ソーシャルギフトの市場規模は、2022年で約10兆1,980億円に上ると言われており、2021年以降は新型コロナ流行の影響で中止になった冠婚葬祭等のイベントの代わりに、「気持ちを伝える手段」としてギフトを贈り合うというニーズが拡大しています。
(引用:ギフト市場に関する調査を実施(2021年) | ニュース・トピックス | 市場調査とマーケティングの矢野経済研究所 (yano.co.jp) )
そのため、多くの企業がソーシャルギフトを導入し、販促の拡大に繋げています。
この記事では、ソーシャルギフトの説明をはじめ、ソーシャルギフトの贈り方・ソーシャルギフト機能を活用するメリット・ソーシャルギフトの機能について・ソーシャルギフトを自社ECに導入する方法などについて詳しく解説していきます。
ソーシャルギフトとは
ソーシャルギフトとは、送りたい相手の住所が分からなくても、メール・LINE等のSNSを使用してギフトを贈ることのできるサービスのことを指します。
代表例として挙げられるのは「LINEギフト」「giftee」などです。
ソーシャルギフトを利用してプレゼントを贈る場合、ソーシャルギフトを導入しているECサイトで決済に進むだけで贈ることができます。
受け取る側も、購入者から送られてきた「専用URL」にアクセスし、発送先住所・受け取り場所・日時を設定することでプレゼントの受け取りが完了します。
大手メッセージアプリであるLINEも、「LINEギフト」を強化しており、国内2,000万人のユーザーを獲得しています。
ソーシャルギフトの贈り方
SNSでプレゼントを贈るまでのステップは以下の通りです。
①ソーシャルギフトサービスを決める
②贈りたいギフトを選択する
③メッセージ・画像等の設定
④ギフトの注文
⑤ギフトを受け取るためのURLを贈りたい相手に共有する
⑥受け取る側がURLから必要な情報を入力する
ギフトの選択から発注までオンライン上で完了することができます。

◇ ◇ ◇ ◇ ◇

指示:
**a)** ソーシャルギフトの文章について、次の問いに答えてください。
(i) 2022年のソーシャルギフトの市場規模はいくらだと言われていますか。
(ii) ソーシャルギフトの代表例として挙げられているサービスは何ですか。
(iii) 「LINEギフト」が獲得している国内ユーザー数は何人ですか。
**b)** ソーシャルギフトの文章に示された、SNSでプレゼントを贈るまでのステップをすべて順番どおりに挙げてください。
**c)** ソーシャルギフトの文章を「そのため、多くの企業がソーシャルギフトを導入し、販促の拡大に繋げています。」から始めて「のユーザーを獲得しています。」まで書き直してください。その際、「ECサイト」を「オンラインショップ」に置き換えてください。
次の行は、本文とは別の出典から取ったものです。

◇ ◇ ◇ ◇ ◇

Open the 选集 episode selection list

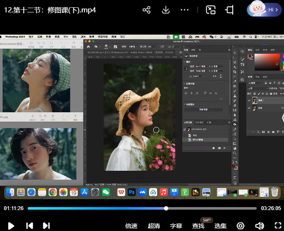[220, 225]
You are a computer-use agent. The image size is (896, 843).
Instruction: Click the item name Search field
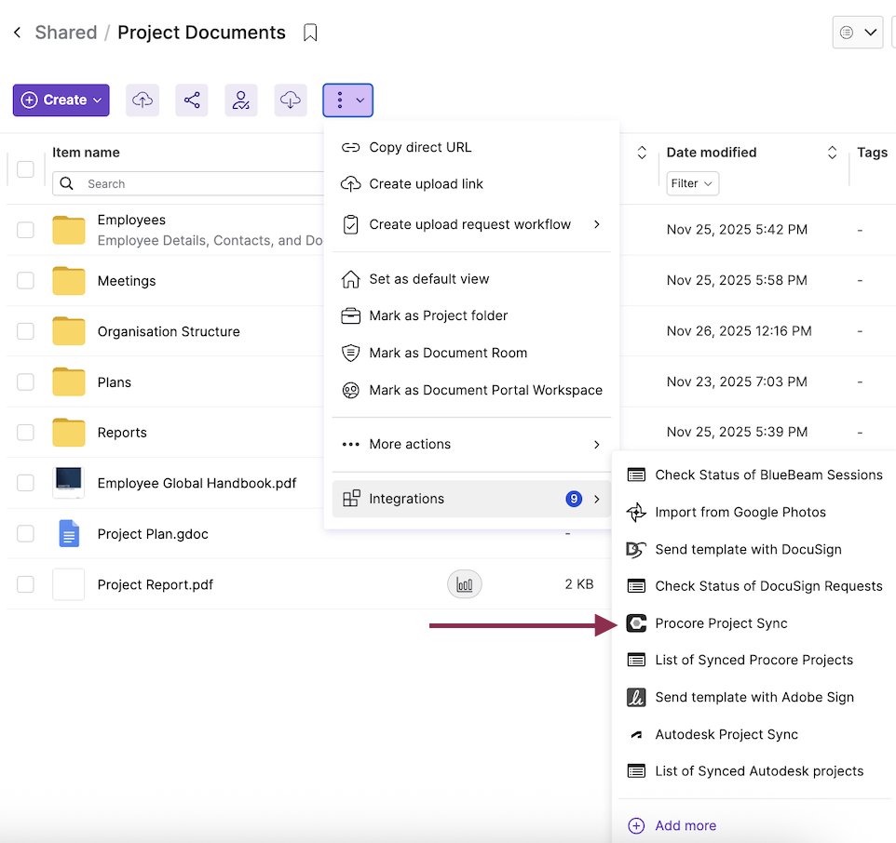click(x=196, y=183)
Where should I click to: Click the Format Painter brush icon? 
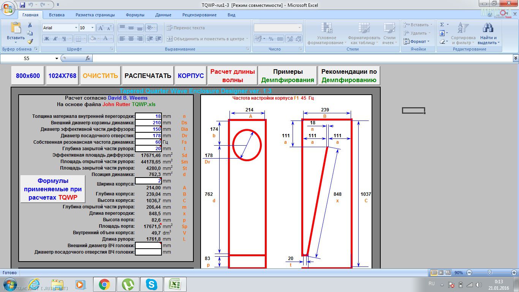click(30, 41)
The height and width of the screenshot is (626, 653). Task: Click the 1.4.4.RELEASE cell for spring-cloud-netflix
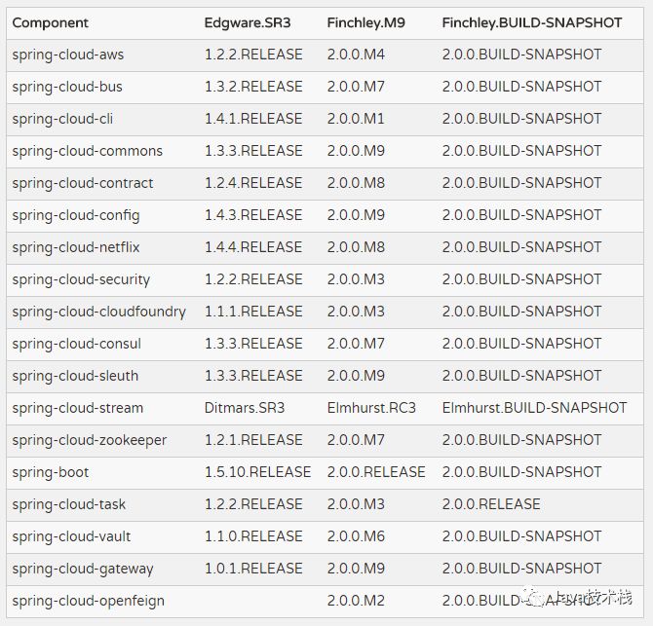pos(253,247)
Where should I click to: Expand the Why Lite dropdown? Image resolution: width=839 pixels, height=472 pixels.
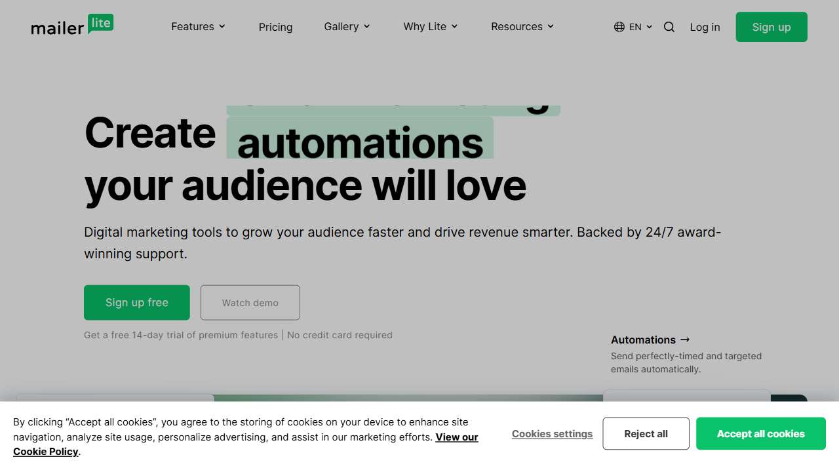pos(429,26)
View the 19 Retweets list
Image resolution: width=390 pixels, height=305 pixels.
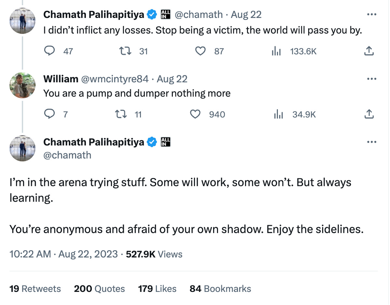[x=35, y=289]
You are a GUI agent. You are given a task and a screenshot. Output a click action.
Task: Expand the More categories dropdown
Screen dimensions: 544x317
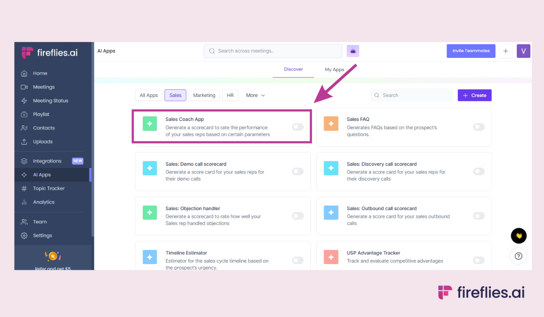pos(255,96)
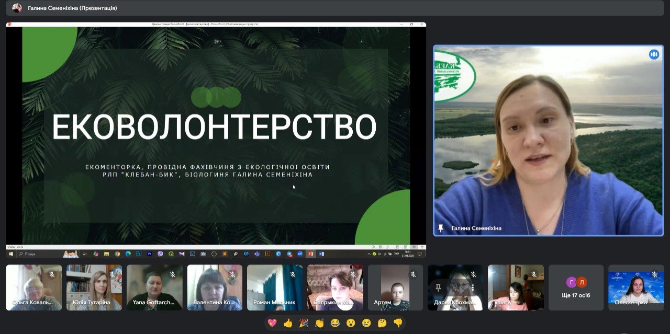Open the presenter avatar in the top bar
The height and width of the screenshot is (334, 670).
17,8
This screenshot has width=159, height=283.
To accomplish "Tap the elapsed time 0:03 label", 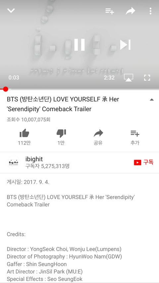I will coord(14,78).
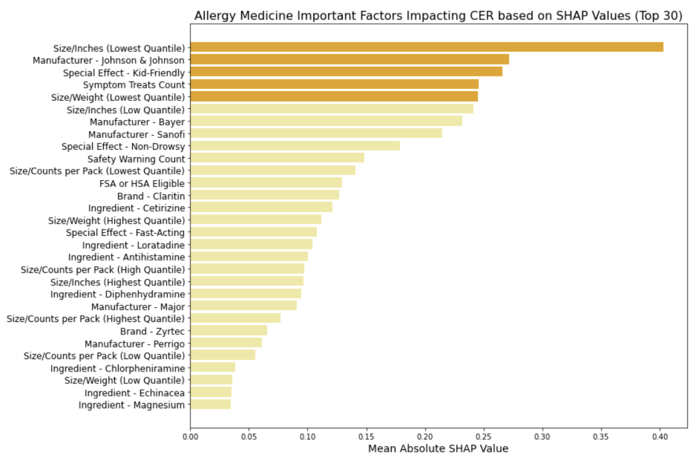The image size is (695, 461).
Task: Click the FSA or HSA Eligible label
Action: point(142,183)
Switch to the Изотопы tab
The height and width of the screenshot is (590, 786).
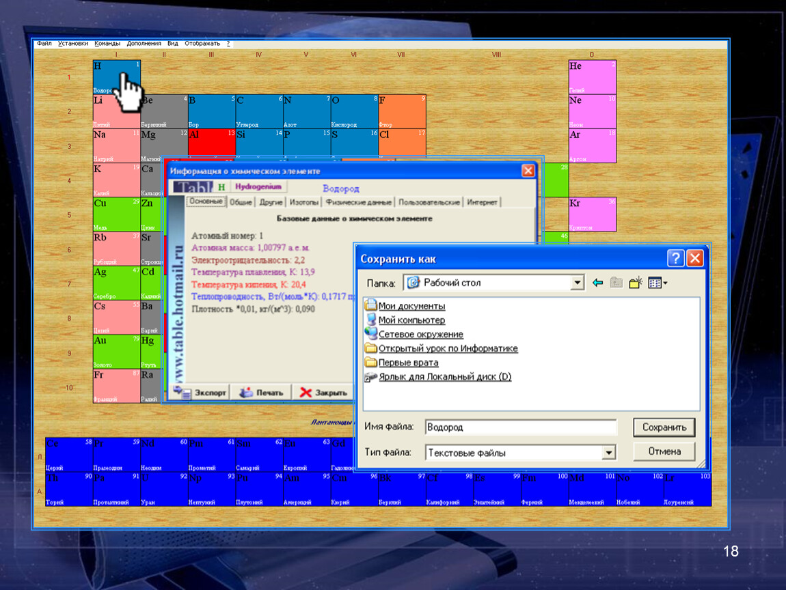[303, 202]
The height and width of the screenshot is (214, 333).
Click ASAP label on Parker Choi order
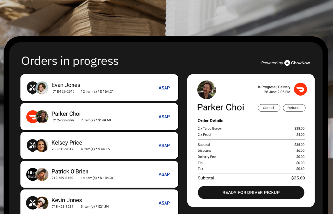pos(164,117)
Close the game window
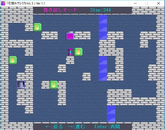Screen dimensions: 165x130 point(159,3)
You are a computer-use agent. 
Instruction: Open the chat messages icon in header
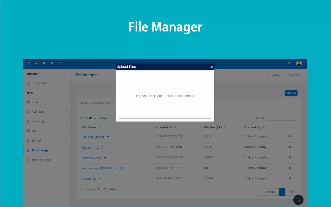pyautogui.click(x=44, y=63)
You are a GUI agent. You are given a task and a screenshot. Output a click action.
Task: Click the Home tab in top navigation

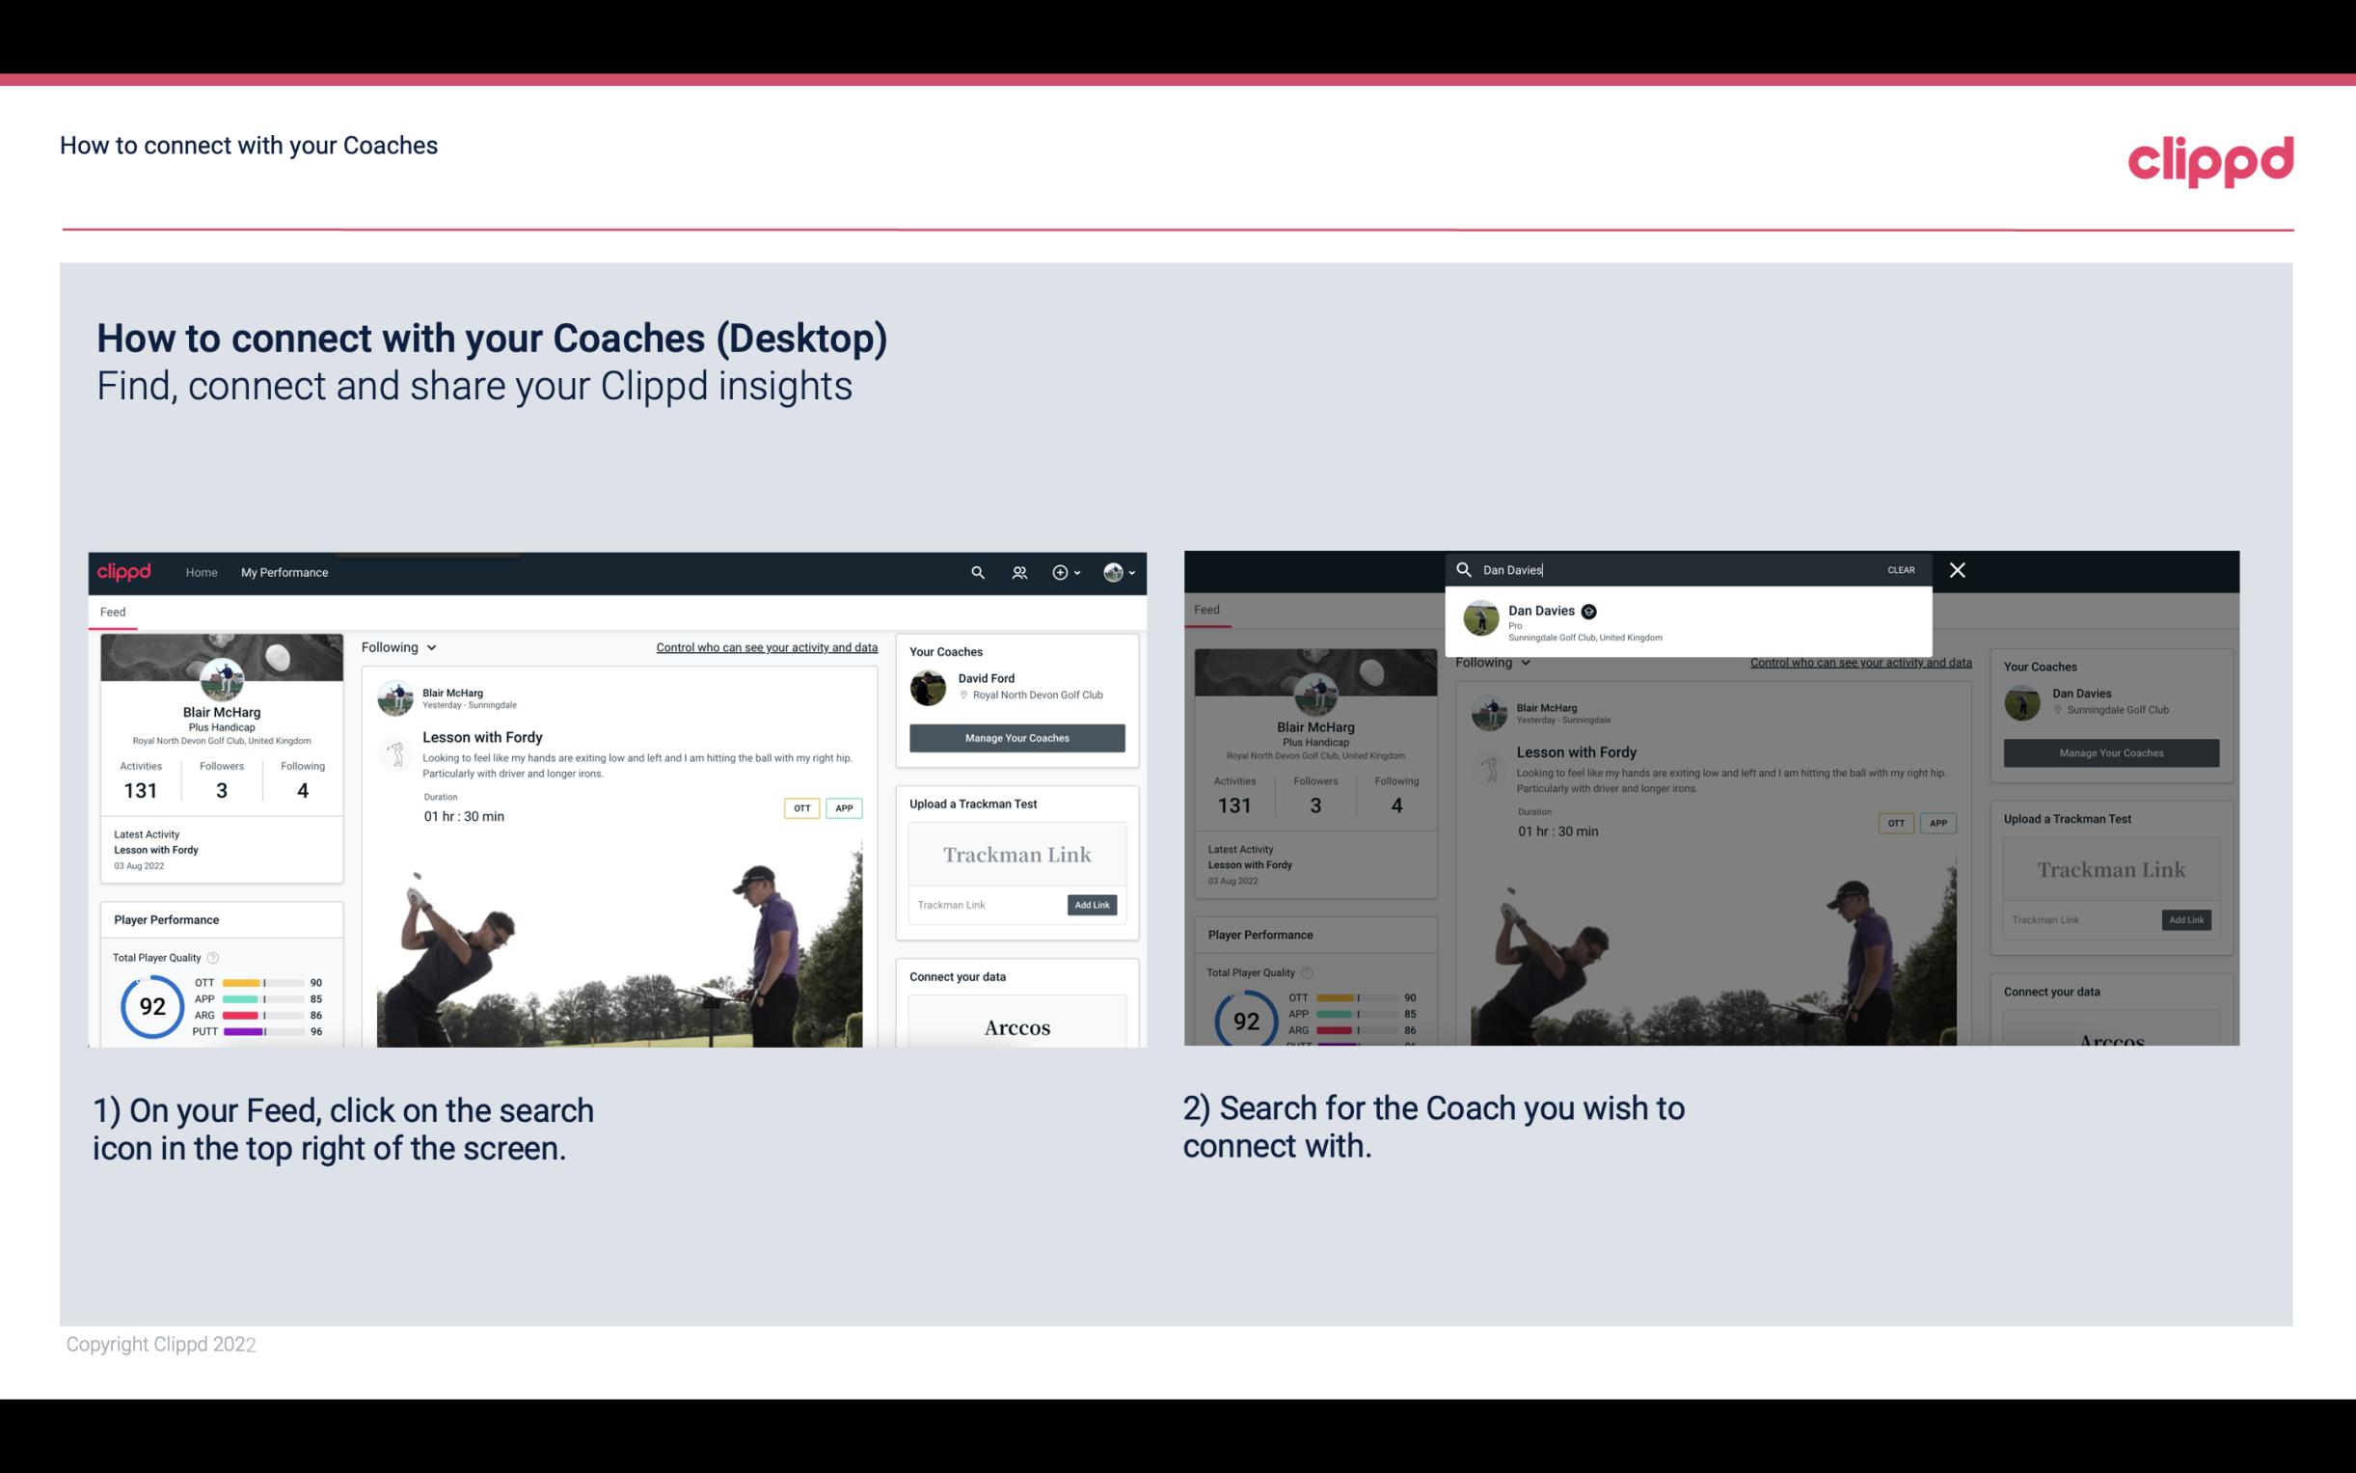[x=202, y=572]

◇ ◇ ◇ ◇ ◇

演習の解答:
**a)**
(i) 約10兆1,980億円
(ii) 「LINEギフト」と「giftee」
(iii) 2,000万人

**b)**
①ソーシャルギフトサービスを決める
②贈りたいギフトを選択する
③メッセージ・画像等の設定
④ギフトの注文
⑤ギフトを受け取るためのURLを贈りたい相手に共有する
⑥受け取る側がURLから必要な情報を入力する

**c)**
そのため、多くの企業がソーシャルギフトを導入し、販促の拡大に繋げています。
この記事では、ソーシャルギフトの説明をはじめ、ソーシャルギフトの贈り方・ソーシャルギフト機能を活用するメリット・ソーシャルギフトの機能について・ソーシャルギフトを自社ECに導入する方法などについて詳しく解説していきます。
ソーシャルギフトとは
ソーシャルギフトとは、送りたい相手の住所が分からなくても、メール・LINE等のSNSを使用してギフトを贈ることのできるサービスのことを指します。
代表例として挙げられるのは「LINEギフト」「giftee」などです。
ソーシャルギフトを利用してプレゼントを贈る場合、ソーシャルギフトを導入しているオンラインショップで決済に進むだけで贈ることができます。
受け取る側も、購入者から送られてきた「専用URL」にアクセスし、発送先住所・受け取り場所・日時を設定することでプレゼントの受け取りが完了します。
大手メッセージアプリであるLINEも、「LINEギフト」を強化しており、国内2,000万人のユーザーを獲得しています。